Overview#

NeMo AutoModel integrates with Hugging Face transformers. As a result, any LLM or VLM that can be instantiated through transformers can also be used via NeMo AutoModel, subject to runtime, third-party software dependencies and feature compatibility.

Version compatibility and Day‑0 support#

  • AutoModel closely tracks the latest transformers version and updates its dependency on a regular basis.

  • New models released on the Hugging Face Hub may require the latest transformers version, necessitating a package upgrade.

  • We are working on introducing a continuous integration (CI) pipeline that will automatically bump the supported transformers version as soon as a new release is detected. This will enable even faster support for the newest Hugging Face models.

Note: To use newly released models, you may need to upgrade your NeMo AutoModel installation. This process is similar to upgrading transformers itself to access the latest model support. In practice, the upgrade behavior and familiar Auto* APIs mirror transformers, with AutoModel additionally providing optional performance accelerations and distributed training features.

Extended model support with NeMo AutoModel’s custom model registry#

NeMo AutoModel includes a custom model registry that allows teams to:

  • Add custom implementations to extend support to models not yet covered upstream.

  • Provide optimized, extended or faster implementations for specific models while retaining the same AutoModel interface.

Supported Hugging Face Auto classes#

Auto class

Task

Status

Notes

AutoModelForCausalLM

Text Generation (LLM)

Supported

See docs/model-coverage/llm.md.

AutoModelForImageTextToText

Image-Text-to-Text (VLM)

Supported

See docs/model-coverage/vlm.md.

AutoModelForSequenceClassification

Sequence Classification

WIP

Early support; interfaces may change.

When a model listed on Hugging Face Hub may not be supported#

Sometimes a model listed on the Hugging Face Hub may not support finetuning in NeMo AutoModel. If you encounter any such model, please open a GitHub issue requesting support by sharing the model-id of interest as well as any stack trace you see. We summarize here some cases (non-exhaustive):

Issue

Example Error Message

Solution

Model has explicitly disabled training functionality in the model-definition code.

—

Make the model available via our custom registry. Please open a new GitHub issue, requesting support.

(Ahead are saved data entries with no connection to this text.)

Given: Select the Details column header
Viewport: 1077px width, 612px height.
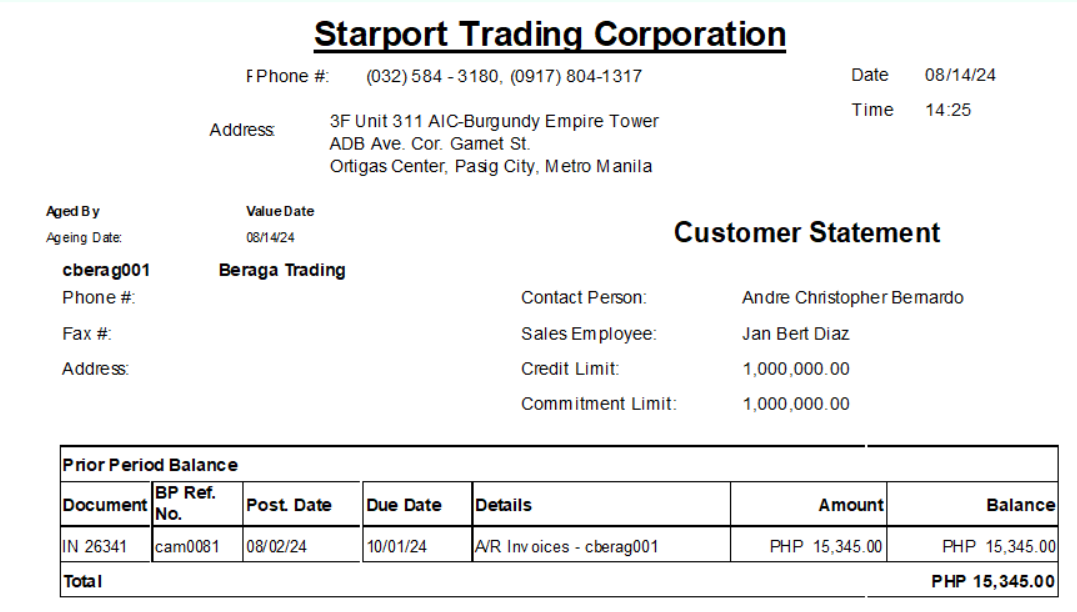Looking at the screenshot, I should point(503,505).
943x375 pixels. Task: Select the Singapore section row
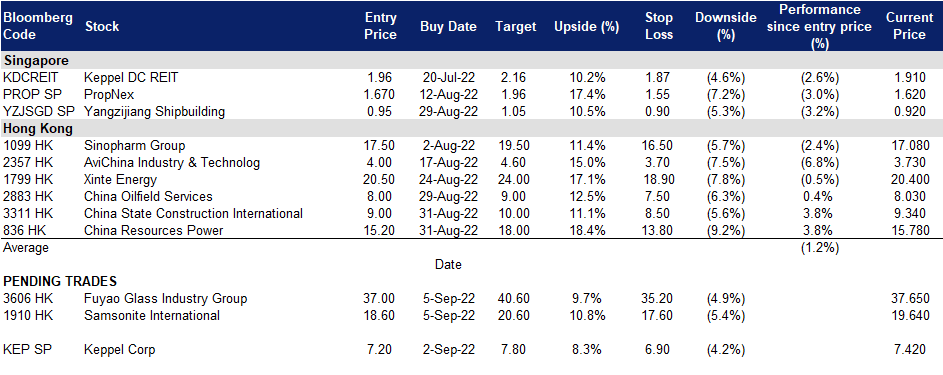pyautogui.click(x=472, y=61)
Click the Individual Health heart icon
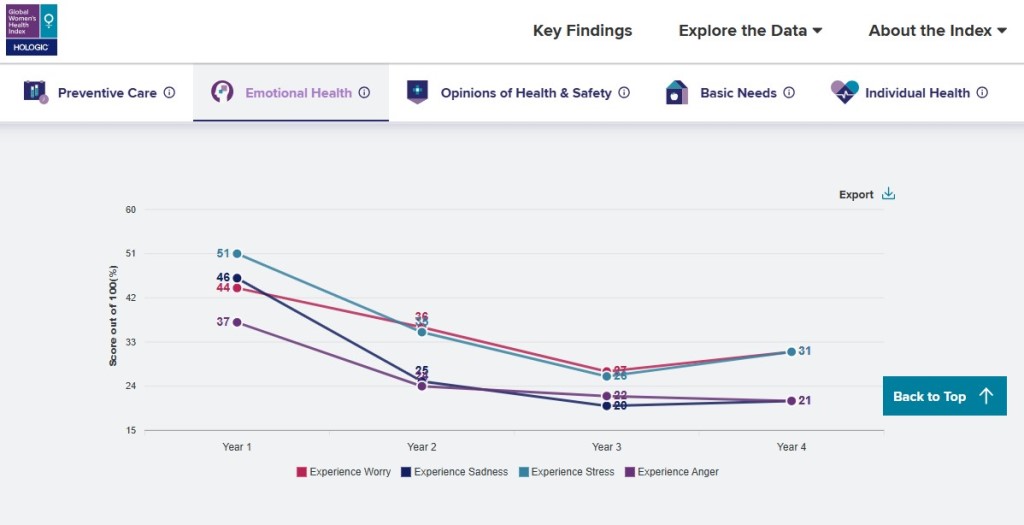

Model requires newer transformers version

The checkpoint you are trying to load has model type deepseek_v32 but Transformers does not recognize this architecture.

Upgrade the transformers version you use, and/or open a new GitHub issue.

Model upper-bounds transformer version, requiring older version

—

Open a new GitHub issue.

Unsupported checkpoint format

OSError: meta-llama/Llama-2-70b does not appear to have a file named pytorch_model.bin, model.safetensors, tf_model.h5, model.ckpt or flax_model.msgpack.

Open a new GitHub issue or request from the model publisher to share a safetensors checkpoint.

These cases typically stem from upstream packaging or dependency constraints and would surface similarly when using transformers directly. AutoModel mirrors the familiar load/finetune semantics.

If you encounter any issue, you can try:

  • Upgrade to a NeMo AutoModel release that supports the required transformers version.

  • If the model uses custom code, set trust_remote_code=True when loading.

  • Open a GitHub issue with the model-id and error for us to prioritize support or add a registry-backed implementation.